Историческая атрибуция этих чурбанообразных изваяний обычно ограничивается общим суждением относительно их связи с культом предков. Совершенно темными остаются вопросы их происхождения и возможной последующей трансформации в другие изобразительные решения. Иными словами, тема культурогенеза подобного символа в форме конкретно-исторического процесса не намечена вообще даже в первом приближении. Такие идолы принимаются как нечто сразу же данное в готовом виде.
Петроглифы Онежского озера при их, без преувеличения, мировой известности разделяют очень своеобразное отношение археологии к творческим знамениям первобытности. Определяется его двойственность [249] не случайностью, а стойкими психологическими последствиями катастрофического фиаско эволюционизма на рубеже XX века («Альтамирская трагедия»). С одной стороны, каждое значительное открытие памятников древнего творчества вызывает волнующую сенсацию и знаменует собой очередной триумф археологии. Но этому обычно сопутствует не постановка задачи фундаментального раскрытия истории и значения подобного объекта, а, напротив, его исключение из сферы, подчиненной нормам обязательной археологической атрибуции.

* Изучите материал *
- A) С каким культом, согласно фрагменту текста, обычно связывают чурбанообразные изваяния?
- B) Выпишите из фрагмента текста дословно отрывок от слов «Историческая атрибуция этих» до слов «в готовом виде.» включительно.
Следующие далее строки не имеют отношения к фрагменту текста.

* Исходные данные *
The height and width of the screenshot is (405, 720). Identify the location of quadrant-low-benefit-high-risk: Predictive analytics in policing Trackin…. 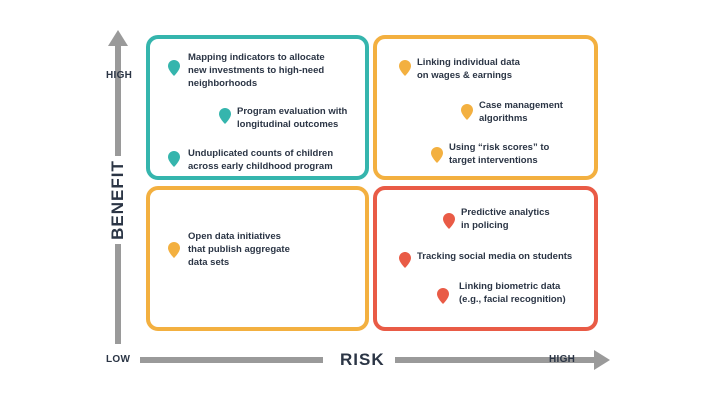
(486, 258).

* Ответы к заданиям *
- A) С культом предков.

- B)
Историческая атрибуция этих чурбанообразных изваяний обычно ограничивается общим суждением относительно их связи с культом предков. Совершенно темными остаются вопросы их происхождения и возможной последующей трансформации в другие изобразительные решения. Иными словами, тема культурогенеза подобного символа в форме конкретно-исторического процесса не намечена вообще даже в первом приближении. Такие идолы принимаются как нечто сразу же данное в готовом виде.